About a third of the way up, there's a platform where we can rest and admire one of the most interesting features of the site: The West Frieze.
This was preserved by dint of having been covered by a further building; the Maya liked to improve their temples by building bigger ones on top of existing ones; this one started out about 600CE but was extended up to around 900CE. It originally went right around the building, but now only this and a similar fragment on the opposite side remain. What is visible on the building is in fact a fibreglass replica; the original remains about a metre behind the replica.

On the lower half of this, an ancestral deity is represented between the sun god (L) and rain god (R). Above the sun god is the lower half of a bloke on a throne, probably a ruler. What's interesting here though is the picture next to it:

 Doesn't that pose look rather Egyptian, don'tchafink? Coincidence? Must be - the two civilisations were thousands of miles (and a couple of millennia) apart.

Striking resemblance though.

Onwards we go, up the (rather narrow) inner stairs:
Up the stairs (Helen)  Up the stairs (Eric)
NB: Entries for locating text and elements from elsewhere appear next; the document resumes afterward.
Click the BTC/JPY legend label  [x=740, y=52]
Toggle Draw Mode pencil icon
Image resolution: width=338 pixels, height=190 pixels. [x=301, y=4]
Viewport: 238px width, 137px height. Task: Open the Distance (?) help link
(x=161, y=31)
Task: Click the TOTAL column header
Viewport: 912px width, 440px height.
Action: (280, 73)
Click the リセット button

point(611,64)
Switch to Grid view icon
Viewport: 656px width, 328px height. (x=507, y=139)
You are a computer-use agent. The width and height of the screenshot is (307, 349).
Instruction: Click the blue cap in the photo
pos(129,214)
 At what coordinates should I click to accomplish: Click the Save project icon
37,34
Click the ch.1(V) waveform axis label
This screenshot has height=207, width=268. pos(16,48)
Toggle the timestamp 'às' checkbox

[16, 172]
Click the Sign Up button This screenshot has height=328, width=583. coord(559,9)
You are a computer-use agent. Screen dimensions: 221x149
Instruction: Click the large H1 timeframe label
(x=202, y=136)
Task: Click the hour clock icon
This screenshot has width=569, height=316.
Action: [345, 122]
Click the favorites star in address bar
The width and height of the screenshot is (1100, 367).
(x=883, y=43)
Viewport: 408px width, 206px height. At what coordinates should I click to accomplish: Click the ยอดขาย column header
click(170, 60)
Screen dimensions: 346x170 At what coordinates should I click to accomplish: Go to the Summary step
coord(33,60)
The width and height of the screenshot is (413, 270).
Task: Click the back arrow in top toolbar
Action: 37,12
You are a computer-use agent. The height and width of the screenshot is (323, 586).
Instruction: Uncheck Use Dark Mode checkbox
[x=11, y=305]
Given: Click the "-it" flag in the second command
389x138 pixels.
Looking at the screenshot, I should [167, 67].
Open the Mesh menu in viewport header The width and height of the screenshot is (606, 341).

...until we get to the top.

Oh my.
View from the top

That's Guatemala just over there. Somewhere in that dense jungle is a thick, straight line marking the border. I know cuz I seen it on Google Maps.
I did a nifty panoramic video sweep from up here. I think my camera must have got vertigo, because there's no sign of it on the camera's memory card. We'll just have to go back...

Back down, then, stopping for a family snap at the East Frieze, before heading back down the hill to the ferry again.

And there's our Iguana, gone for a swim to get to the guava on the opposite bank.

...pursued, unfortunately, by not-very-Eco-Tourists in kayaks.
Iguana - pursued Iguana - Intercepted!
The poor thing nearly made it to his favourite fruit, but got intercepted and turned back, with a trio of pillocks in its wake.

At least they went away after that, leaving enough peace for a Mangrove Swallow to pose for me.

Thence homewards, but not before stopping for a meal of chicken and rice... and one of the hottest chilli sauces known to mankind, manufactured locally. Naturally I had to bring some home with me :)
What with the leaf-o-caine (which was still making the tip of my tongue tingle) and the sauce, I could barely speak.
Helen took the opportunity to continue her search for the perfect Margarita.

Sanny's Grill: 7/10
(click for map)

I'd been looking forward to this trip for weeks, and was worried that it wouldn't live up to my own hype for it.
It delivered in spades. Being aboard the ferry that I'd seen in so many photos online, then climbing this massive, ancient structure was a truly amazing experience.
And Javier Perez (from belizecruiseexcursions.com) was absolutely brilliant.

[1] Well, I can hardly call myself a "warrior", but I make some effort.
[2] No, not that Pedro
[3] Seriously. I actually ate a bit of leaf. I blame the heat.